Azione mimica sotto le bandiere italiana e nazista. Il matrimonio tra Italia e Germania. La celebre canzone
"Sposi".
Seguono tre canzoni del repertorio del cafè chantant napoletano: "Come son nervoso" il duetto di Totò "Le
piace il mio bijoux" e "Cioccolatina mia".
Carmela esegue una delle più celebri canzoni sentimentali del tempo di guerra: "Ma l'amore no!".
Fantasia internazionale. Tre canzoni finto-straniere del repertorio del varietà italiano: "La spagnola", "La
bella tirolese" e "La rucaracia".
A questo punto lo spettacolo dovrebbe essere finito. Ma il tenente tedesco ha aggiunto un numero di
squallido avanspettacolo per prendere in giro i partigiani vinti. Carmela non vorrebbe eseguirlo ma Paolino
terrorizzato dalla presenza del tenente la schiaffeggia.
Inizia il numero: "Dal dottore". Una paziente si fa visitare da un famoso dottore. Quando si spoglia è
avvolta in una bandiera rossa comunista. Il dottore ironizza sulla sua inguaribile malattia con frasi volgari.
Carmela soffre visibilmente. Poi quando i polacchi in sala incominciano a cantare una canzone partigiana,
lei alza la bandiera rossa e canta con loro. Paolino cerca di risoovere la situazione iniziando il numero delle
"scorreggie". Ma il tenente uccide Carmela con un colpo di pistola. Il palcoscenico torna buio.
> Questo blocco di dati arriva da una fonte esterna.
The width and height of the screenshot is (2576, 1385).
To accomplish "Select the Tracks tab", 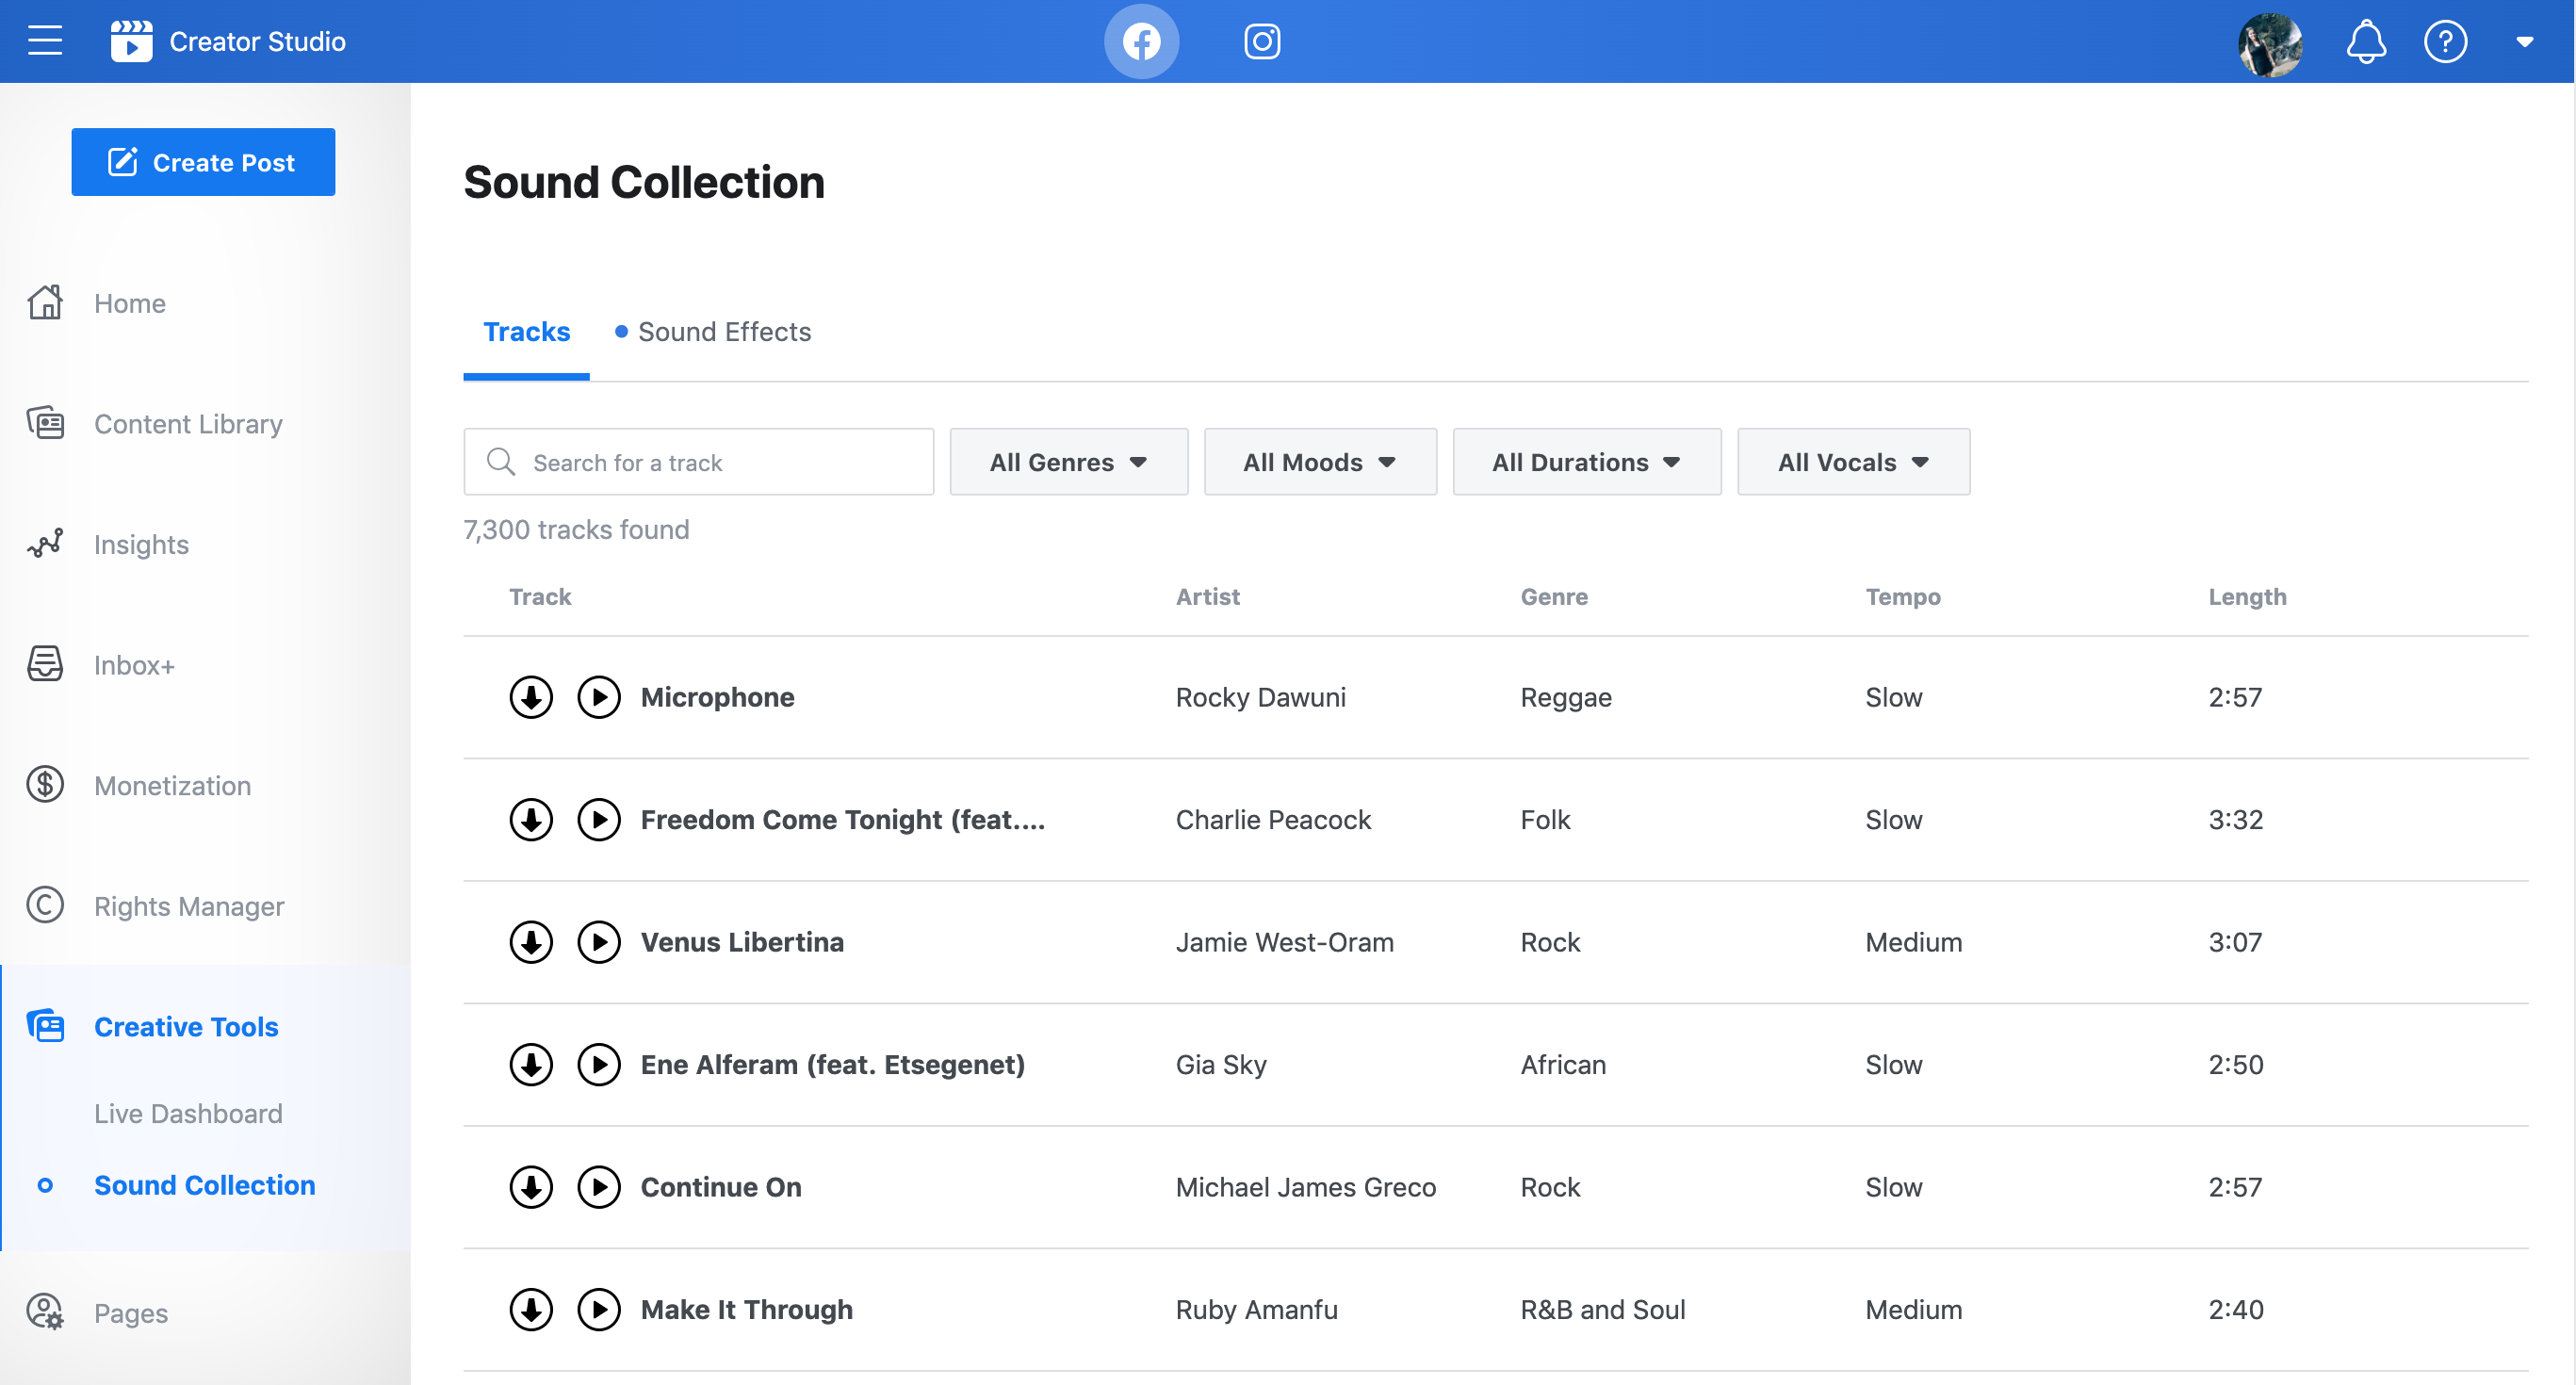I will click(523, 333).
Quarta parte: di nuovo sul palcoscenico abbandonato
Siamo di nuovo sul palcoscenico del teatro abbandonato, molti giorni dopo la prima apparizione di
Carmela.
Paolino è combattuto. Da una parte le visite di Carmelo lo fanno stare male ma dall'altra è terrorizzato
dall'idea di perderla per sempre. Adesso Paolino, per vigliaccheria o per realismo, ha accettato di mettersi
la camicia nera dei fascisti. Invece Carmela ha incontrato nell'altro mondo delle amiche anarchiche ed
insieme hanno deciso di costituire un gruppo "per la memoria": un gruppo dove ricordare tutto quello che
è successo. Perchè i vivi dimenticano e spetta allora ai morti ricordare. Basta poco. Anche un oggetto,
come il cucchiaio che il giovane meridionale con la testa frantumata teneva sul petto e che ora è forato dal
colpo di fucile che lo uccise.
Ma Paolino non sembra capire. L'istinto di sopravvivenza è in lui troppo forte. Carmela allora sparisce
lasciandogli il cucchiaio forato. Servirà a qualcosa? Suonano le sirene dei bombardamenti. Senza più la sua
Carmela, Paolino si aggrappa impaurito alle sue canzoni del varietà mentre scende il buio della guerra.